Rocky’s Viewpoint

Rockys Viewpoint

A blog for people who treat their dogs better than family

Losing a Beloved Pet

The death of a loved family member is never easy. It’s something I’m going through right now so I’m reminded of how difficult it truly is. For many people, a pet is more than just a pet, they are beloved members of our family too, so it’s also natural to feel devastated by the feelings of loss when they die.

Grieving is a very personal experience. No one can really understand how another person grieves.  It’s something that we must go through, and it’s something that can’t be forced or hurried along. You need to grieve in your own way, in your own timetable, allowing the process to unfold naturally. You can’t let someone else dictate the process.

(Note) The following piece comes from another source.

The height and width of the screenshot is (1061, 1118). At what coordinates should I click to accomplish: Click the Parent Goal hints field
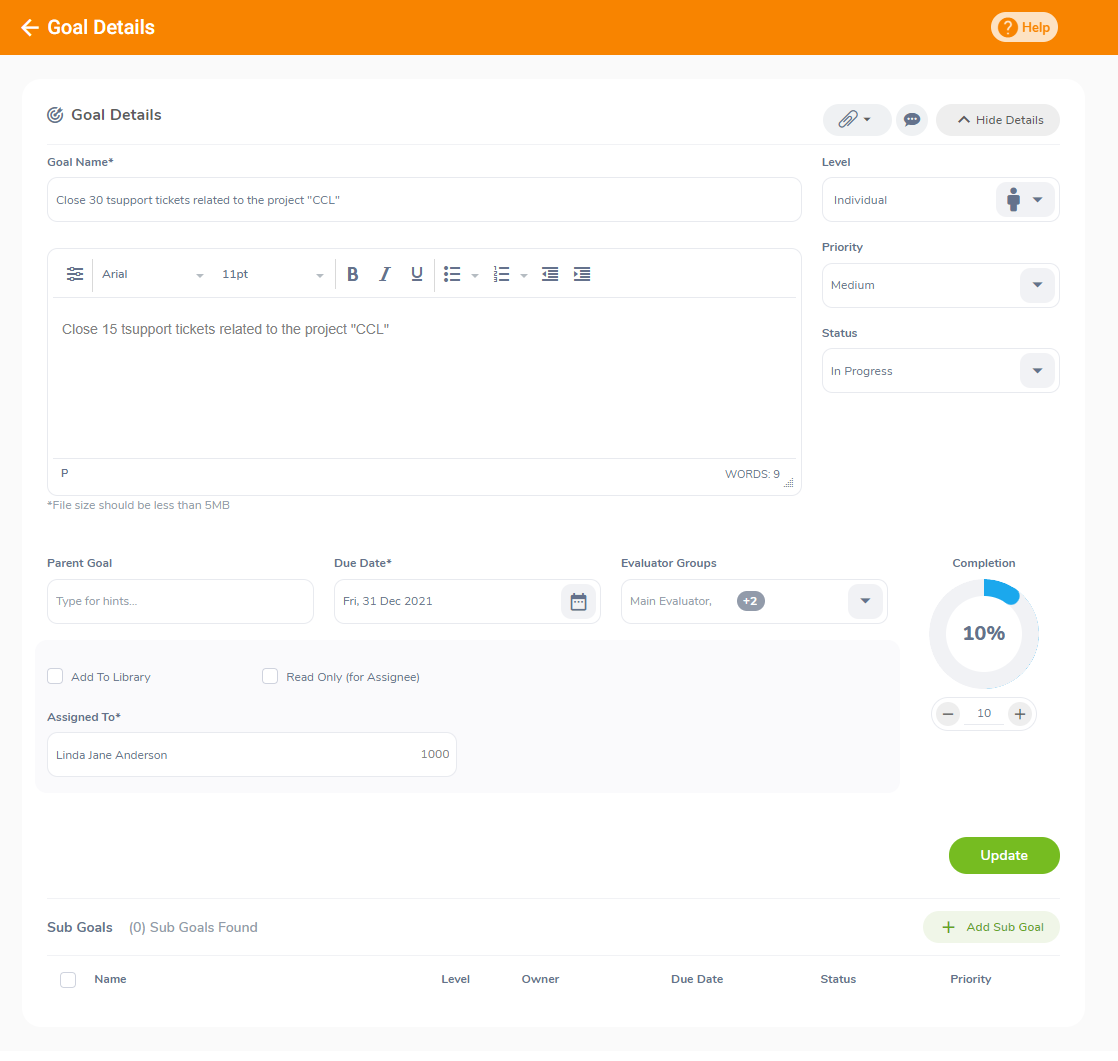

It’s also something that can’t be ignored. Ignoring the pain will only make it worse in the long run. For real healing to occur, you must face your grief and deal with it. One great way I dealt with the loss of my beloved Rocky was to write a journal about my feelings over his loss. Today 5 years later, I have a wonderful record of the raw emotions I was feeling at the time. Others choose to talk about their loss, another great way to deal with the pain. Do what works best for you.

Here are just a few tips for coping with the grief of the loss of a pet.

  • Reach out to others who have lost pets through means such as online sites, support groups, etc.
  • Have a ceremony to either celebrate the pet’s life or a funeral to note the loss. This gives you the opportunity to express your feelings openly.
  • Prepare a memorial. Create a video, a photo album, plant a tree in memory of your pet – these are just a few ideas for creating a legacy of your pet.
  • Take care of yourself physically and emotionally. Recognize you are under tremendous stress. Try to eat healthy, exercise and get plenty of sleep.
  • If you have other pets in the household, spend extra time with them. They are also grieving and need you during this time.
  • If you have children, allow them to see your grief. Allow them to express their feelings and be part of any memorials, celebrations, etc.
  • Don’t rush out and get a “replacement!” You and your family need to go through the grieving process. A new pet immediately can’t stop that process.

Whatever you do, don’t let anyone else tell you how to feel. The process is yours alone. We wish you the best as you go through it.